Look below for the line containing "Enable the Segmentierter". Output it and each remaining line of the entries exactly, and nothing else.

· · · · ·

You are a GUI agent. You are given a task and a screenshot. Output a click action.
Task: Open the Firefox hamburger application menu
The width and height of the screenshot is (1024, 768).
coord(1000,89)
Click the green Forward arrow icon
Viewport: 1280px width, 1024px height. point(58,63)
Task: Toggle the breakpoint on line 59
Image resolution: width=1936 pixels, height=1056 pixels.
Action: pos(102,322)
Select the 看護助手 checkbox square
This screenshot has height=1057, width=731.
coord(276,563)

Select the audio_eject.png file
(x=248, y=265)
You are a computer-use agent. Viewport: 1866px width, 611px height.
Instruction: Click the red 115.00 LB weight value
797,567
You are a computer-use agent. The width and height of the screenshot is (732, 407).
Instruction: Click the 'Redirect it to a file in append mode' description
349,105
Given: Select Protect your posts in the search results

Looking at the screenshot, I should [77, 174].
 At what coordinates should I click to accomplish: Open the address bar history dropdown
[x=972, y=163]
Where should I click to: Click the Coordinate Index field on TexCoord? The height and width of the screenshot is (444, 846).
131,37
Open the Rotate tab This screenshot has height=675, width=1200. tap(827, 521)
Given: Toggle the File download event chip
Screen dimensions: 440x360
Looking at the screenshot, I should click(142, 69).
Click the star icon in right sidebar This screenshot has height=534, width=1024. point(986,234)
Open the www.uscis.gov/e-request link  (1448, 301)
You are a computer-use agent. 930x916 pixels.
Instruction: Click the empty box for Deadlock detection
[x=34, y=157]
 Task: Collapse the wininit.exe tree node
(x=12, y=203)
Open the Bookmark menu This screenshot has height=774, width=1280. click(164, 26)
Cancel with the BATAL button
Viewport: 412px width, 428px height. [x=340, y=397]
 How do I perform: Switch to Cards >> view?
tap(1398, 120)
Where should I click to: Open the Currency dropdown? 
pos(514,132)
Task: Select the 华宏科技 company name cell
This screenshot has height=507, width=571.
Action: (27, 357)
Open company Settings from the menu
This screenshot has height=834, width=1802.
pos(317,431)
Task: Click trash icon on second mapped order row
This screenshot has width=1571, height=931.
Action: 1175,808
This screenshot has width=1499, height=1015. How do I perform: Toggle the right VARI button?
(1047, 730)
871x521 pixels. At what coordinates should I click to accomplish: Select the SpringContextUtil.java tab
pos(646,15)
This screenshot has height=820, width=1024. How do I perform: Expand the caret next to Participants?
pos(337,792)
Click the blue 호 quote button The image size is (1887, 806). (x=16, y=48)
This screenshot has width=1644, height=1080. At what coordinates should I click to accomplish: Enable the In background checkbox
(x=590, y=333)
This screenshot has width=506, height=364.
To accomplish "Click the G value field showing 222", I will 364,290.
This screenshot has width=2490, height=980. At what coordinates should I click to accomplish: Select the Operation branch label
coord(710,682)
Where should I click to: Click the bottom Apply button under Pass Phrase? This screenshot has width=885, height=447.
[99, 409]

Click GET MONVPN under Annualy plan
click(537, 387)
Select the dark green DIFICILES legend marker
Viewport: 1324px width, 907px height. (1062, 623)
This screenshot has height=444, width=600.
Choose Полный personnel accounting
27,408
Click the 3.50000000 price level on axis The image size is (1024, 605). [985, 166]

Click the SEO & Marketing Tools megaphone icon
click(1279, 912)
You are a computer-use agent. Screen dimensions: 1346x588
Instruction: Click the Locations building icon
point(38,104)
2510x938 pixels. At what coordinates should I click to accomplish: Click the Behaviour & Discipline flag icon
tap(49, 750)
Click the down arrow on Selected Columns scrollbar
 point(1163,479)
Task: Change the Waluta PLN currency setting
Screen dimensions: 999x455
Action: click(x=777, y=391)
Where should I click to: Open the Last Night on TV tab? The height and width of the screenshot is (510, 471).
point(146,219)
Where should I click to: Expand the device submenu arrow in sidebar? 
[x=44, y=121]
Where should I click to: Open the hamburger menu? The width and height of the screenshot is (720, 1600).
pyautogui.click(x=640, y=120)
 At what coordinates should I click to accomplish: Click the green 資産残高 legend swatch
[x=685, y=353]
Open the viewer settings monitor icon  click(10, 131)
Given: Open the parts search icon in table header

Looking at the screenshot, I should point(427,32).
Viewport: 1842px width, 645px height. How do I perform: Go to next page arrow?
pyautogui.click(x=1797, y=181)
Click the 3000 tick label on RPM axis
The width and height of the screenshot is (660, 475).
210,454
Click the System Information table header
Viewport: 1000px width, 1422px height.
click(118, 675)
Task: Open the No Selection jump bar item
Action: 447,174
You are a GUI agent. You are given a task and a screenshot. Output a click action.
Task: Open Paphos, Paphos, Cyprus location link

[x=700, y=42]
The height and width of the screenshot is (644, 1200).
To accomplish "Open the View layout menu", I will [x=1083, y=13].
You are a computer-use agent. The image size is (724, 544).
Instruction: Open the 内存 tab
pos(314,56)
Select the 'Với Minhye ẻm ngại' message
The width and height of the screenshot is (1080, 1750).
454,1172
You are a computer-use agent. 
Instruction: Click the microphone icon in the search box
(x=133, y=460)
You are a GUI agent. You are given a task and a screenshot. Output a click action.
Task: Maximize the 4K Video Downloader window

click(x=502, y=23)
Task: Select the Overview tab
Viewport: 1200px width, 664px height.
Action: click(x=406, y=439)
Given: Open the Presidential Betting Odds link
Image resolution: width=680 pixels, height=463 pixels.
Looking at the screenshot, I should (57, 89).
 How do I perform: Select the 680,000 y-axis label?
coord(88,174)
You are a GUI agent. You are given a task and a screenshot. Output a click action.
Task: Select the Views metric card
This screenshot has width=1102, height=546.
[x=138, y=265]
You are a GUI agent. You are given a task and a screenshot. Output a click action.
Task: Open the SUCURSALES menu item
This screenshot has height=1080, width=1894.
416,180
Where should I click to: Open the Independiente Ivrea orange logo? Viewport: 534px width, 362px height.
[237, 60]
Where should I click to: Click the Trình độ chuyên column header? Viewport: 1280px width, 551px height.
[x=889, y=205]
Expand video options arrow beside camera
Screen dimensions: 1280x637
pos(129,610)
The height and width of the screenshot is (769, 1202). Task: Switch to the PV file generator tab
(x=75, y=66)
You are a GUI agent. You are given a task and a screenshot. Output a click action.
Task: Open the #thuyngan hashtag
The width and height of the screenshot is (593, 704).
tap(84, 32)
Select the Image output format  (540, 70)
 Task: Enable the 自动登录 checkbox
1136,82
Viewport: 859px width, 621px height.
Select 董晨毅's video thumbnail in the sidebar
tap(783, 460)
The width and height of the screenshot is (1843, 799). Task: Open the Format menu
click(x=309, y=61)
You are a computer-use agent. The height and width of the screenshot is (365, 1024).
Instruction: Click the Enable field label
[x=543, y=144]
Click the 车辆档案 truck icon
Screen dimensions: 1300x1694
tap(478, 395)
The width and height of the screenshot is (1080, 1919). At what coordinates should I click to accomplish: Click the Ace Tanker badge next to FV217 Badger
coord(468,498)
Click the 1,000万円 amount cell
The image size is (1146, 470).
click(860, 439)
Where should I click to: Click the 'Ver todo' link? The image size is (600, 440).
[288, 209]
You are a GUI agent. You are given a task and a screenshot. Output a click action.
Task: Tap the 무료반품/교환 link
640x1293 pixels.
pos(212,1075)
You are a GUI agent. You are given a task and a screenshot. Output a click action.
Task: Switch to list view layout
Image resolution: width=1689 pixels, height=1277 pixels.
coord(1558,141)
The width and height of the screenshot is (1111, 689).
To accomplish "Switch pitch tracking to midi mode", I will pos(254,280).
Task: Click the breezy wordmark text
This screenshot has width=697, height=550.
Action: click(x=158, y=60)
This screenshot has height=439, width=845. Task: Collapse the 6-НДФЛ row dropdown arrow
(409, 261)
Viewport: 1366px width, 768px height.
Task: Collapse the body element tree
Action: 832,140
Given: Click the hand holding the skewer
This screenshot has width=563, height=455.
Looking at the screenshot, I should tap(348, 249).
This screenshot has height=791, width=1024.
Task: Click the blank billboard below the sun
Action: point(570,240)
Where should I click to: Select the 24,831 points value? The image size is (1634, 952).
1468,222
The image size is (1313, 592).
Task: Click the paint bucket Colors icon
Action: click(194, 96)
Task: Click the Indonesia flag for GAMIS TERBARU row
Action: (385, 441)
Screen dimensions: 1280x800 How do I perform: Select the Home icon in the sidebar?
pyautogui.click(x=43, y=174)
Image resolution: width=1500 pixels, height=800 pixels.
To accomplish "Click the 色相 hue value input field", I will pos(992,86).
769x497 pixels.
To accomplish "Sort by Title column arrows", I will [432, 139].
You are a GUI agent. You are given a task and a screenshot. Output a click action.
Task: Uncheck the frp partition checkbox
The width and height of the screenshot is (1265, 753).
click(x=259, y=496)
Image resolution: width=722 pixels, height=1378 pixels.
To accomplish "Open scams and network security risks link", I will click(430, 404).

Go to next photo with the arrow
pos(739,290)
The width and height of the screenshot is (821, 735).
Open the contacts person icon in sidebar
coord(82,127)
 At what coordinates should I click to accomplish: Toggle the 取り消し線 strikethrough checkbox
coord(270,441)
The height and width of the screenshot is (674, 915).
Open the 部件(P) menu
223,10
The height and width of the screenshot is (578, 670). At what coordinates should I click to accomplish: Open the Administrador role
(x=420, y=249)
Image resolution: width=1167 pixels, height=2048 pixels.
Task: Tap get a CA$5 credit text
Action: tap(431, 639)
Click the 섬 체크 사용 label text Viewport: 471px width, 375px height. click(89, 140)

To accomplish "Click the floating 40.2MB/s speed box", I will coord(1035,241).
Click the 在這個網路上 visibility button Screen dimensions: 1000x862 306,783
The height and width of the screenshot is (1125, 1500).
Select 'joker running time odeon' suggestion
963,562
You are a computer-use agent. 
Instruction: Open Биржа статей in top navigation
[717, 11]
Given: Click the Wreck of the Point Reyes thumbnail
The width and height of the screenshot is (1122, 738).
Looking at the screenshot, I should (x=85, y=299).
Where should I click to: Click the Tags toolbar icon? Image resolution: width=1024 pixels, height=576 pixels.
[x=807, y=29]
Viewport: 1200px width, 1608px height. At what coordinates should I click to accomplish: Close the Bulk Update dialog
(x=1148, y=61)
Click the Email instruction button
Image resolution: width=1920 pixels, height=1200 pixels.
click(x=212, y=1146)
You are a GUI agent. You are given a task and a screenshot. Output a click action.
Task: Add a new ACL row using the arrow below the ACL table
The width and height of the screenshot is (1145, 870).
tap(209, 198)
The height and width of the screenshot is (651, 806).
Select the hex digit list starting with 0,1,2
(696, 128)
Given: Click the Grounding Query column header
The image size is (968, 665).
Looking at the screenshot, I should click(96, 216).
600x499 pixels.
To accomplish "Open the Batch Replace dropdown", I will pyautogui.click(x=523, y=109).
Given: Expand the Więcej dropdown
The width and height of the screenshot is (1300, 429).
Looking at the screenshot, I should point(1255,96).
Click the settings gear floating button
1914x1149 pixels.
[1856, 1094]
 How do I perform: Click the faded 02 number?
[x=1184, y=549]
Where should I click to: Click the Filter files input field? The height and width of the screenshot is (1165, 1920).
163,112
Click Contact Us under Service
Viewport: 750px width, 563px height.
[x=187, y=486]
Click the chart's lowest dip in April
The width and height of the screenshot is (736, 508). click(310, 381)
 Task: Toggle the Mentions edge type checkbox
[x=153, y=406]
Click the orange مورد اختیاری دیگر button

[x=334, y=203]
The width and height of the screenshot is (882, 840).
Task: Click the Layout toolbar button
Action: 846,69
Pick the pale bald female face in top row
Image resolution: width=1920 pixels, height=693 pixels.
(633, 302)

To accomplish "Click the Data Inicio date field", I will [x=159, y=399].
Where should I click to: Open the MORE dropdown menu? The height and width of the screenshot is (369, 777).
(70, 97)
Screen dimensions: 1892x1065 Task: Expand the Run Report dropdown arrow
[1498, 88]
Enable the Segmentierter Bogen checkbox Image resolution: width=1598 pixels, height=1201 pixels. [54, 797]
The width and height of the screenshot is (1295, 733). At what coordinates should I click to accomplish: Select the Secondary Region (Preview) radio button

· · · · ·

__Exercise result__.
Enable the Segmentierter Bogen checkbox Image resolution: width=1598 pixels, height=1201 pixels. [54, 797]
The width and height of the screenshot is (1295, 733). At what coordinates should I click to accomplish: Select the Secondary Region (Preview) radio button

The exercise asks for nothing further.